|For information only - not an official document.|
|18 October 2000|
| Secretary-General, in UN Day Message, Says Peoples of World
Must Hold Their Leaders to Millennium Pledges
NEW YORK, 17 October (UN Headquarters) -- This is the text of a “Message to the Peoples of the United Nations” by Secretary-General Kofi Annan to mark United Nations Day, which is observed on 24 October:
My dear friends, seven weeks ago your leaders, heads of State and government from all over the world, gathered in New York for the Millennium Summit. They came together to consider the challenges we all face in the new century, and they set out their aims in a Millennium Declaration.
They pledged themselves to free their peoples -- from the scourge of war, from abject and dehumanizing poverty, and from the threat of living on a polluted planet with few natural resources left. They undertook to promote democracy and the rule of law; to protect children and other vulnerable people; and to meet the special needs of Africa. And they promised to make the United Nations itself more effective, as an instrument for pursuing all those aims.
These pledges give us cause for hope. But they will change nothing if they are not followed by action. Even since the Millennium Summit, renewed bloodshed in the Middle East has reminded us all how dangerous it is to leave political and social grievances unresolved.

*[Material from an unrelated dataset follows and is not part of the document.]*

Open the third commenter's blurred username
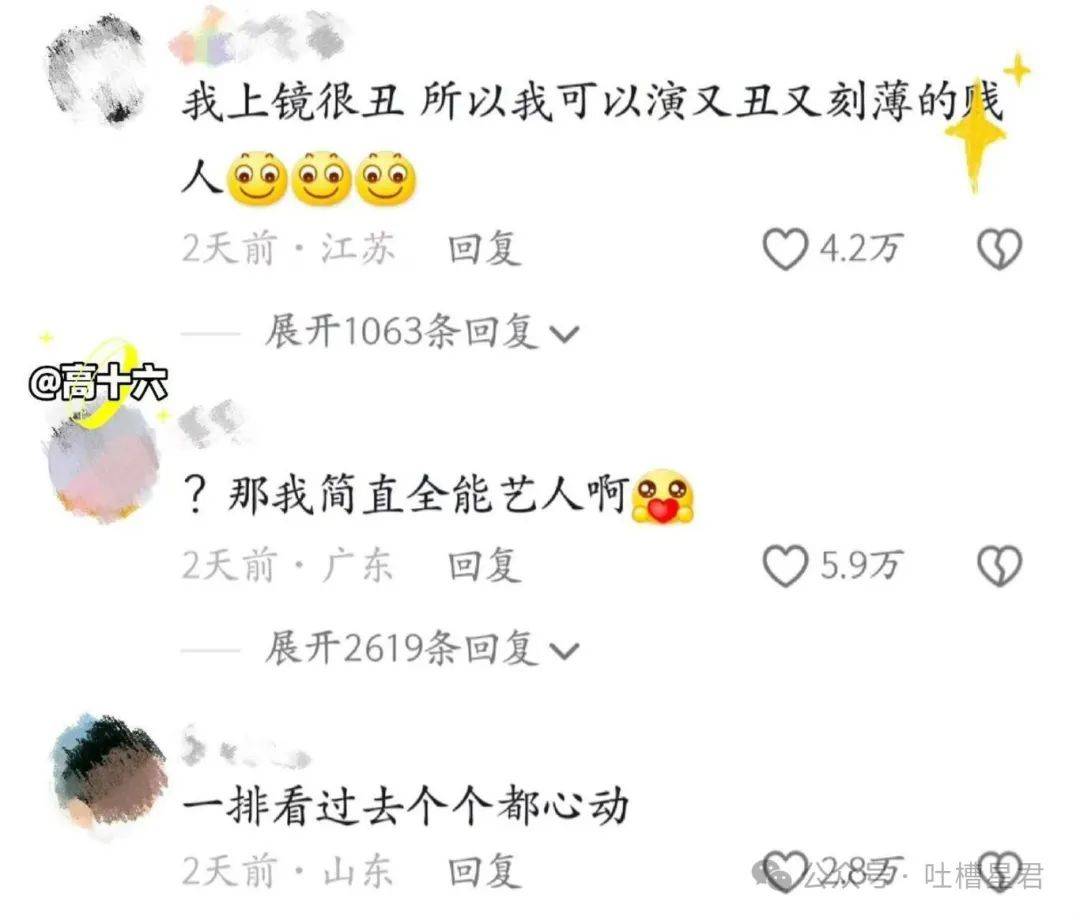 [x=247, y=747]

That is why, while I and others have been struggling to pull the Middle East peace process back on track, my colleagues at the United Nations have been hard at work, developing detailed plans with which we can help the world's leaders carry out their commitments.

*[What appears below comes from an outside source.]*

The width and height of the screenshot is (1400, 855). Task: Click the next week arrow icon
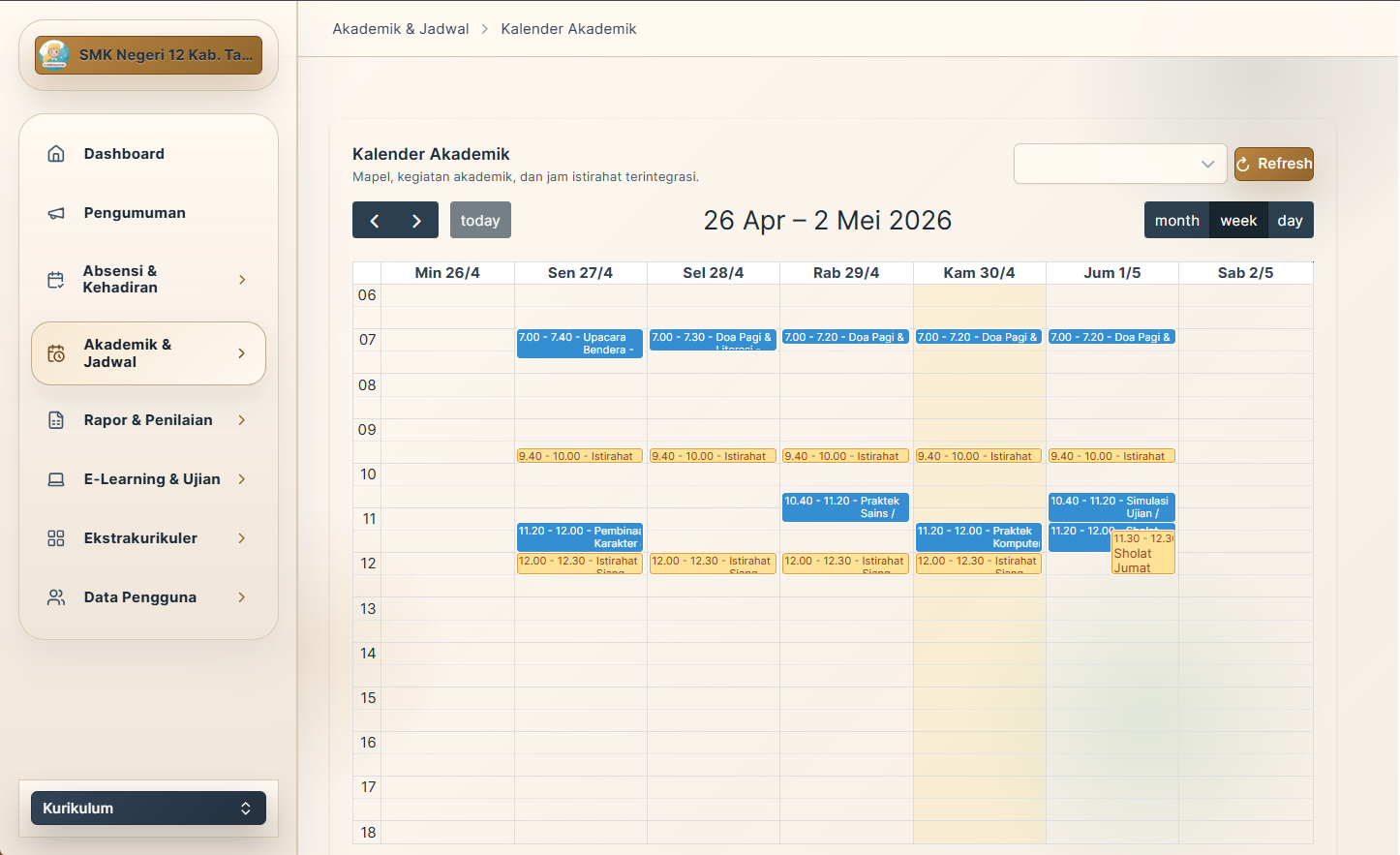point(416,220)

But the biggest responsibility falls on the leaders themselves -- and on you, the peoples.
National leaders have hard and sometimes unpopular decisions to take. They need to remember the priorities they set in the Millennium Declaration, when they come to allocate, among competing needs and demands, the resources that you, the peoples, have entrusted to them.
They need to remember the pledges they made to each other. They need to continue working together, and also to work with other partners at home and abroad -- parliaments, local authorities, “think tanks” and universities, voluntary groups and private corporations.

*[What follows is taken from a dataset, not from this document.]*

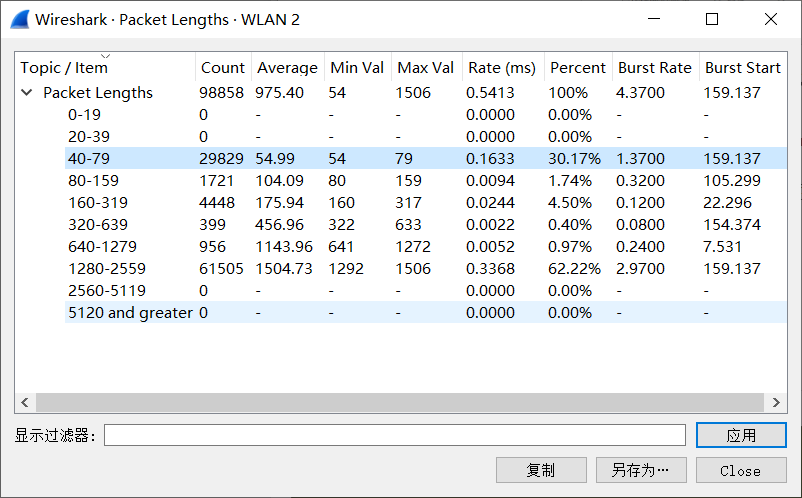Click the Wireshark shark fin icon
Screen dimensions: 802x498
tap(18, 19)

In short, they need to show leadership, and they need your support -- the support of you, the peoples of the United Nations.
The Charter was written in your name, and your leaders spoke for you when they issued the Millennium Declaration. In the end, only you can ensure that the Declaration is more than fine words. It is up to you to see the pledges honoured, and so to make the new century better than the old.
Working together, we can succeed. All we need is courage, imagination and perseverance. Let us pray that we will find them.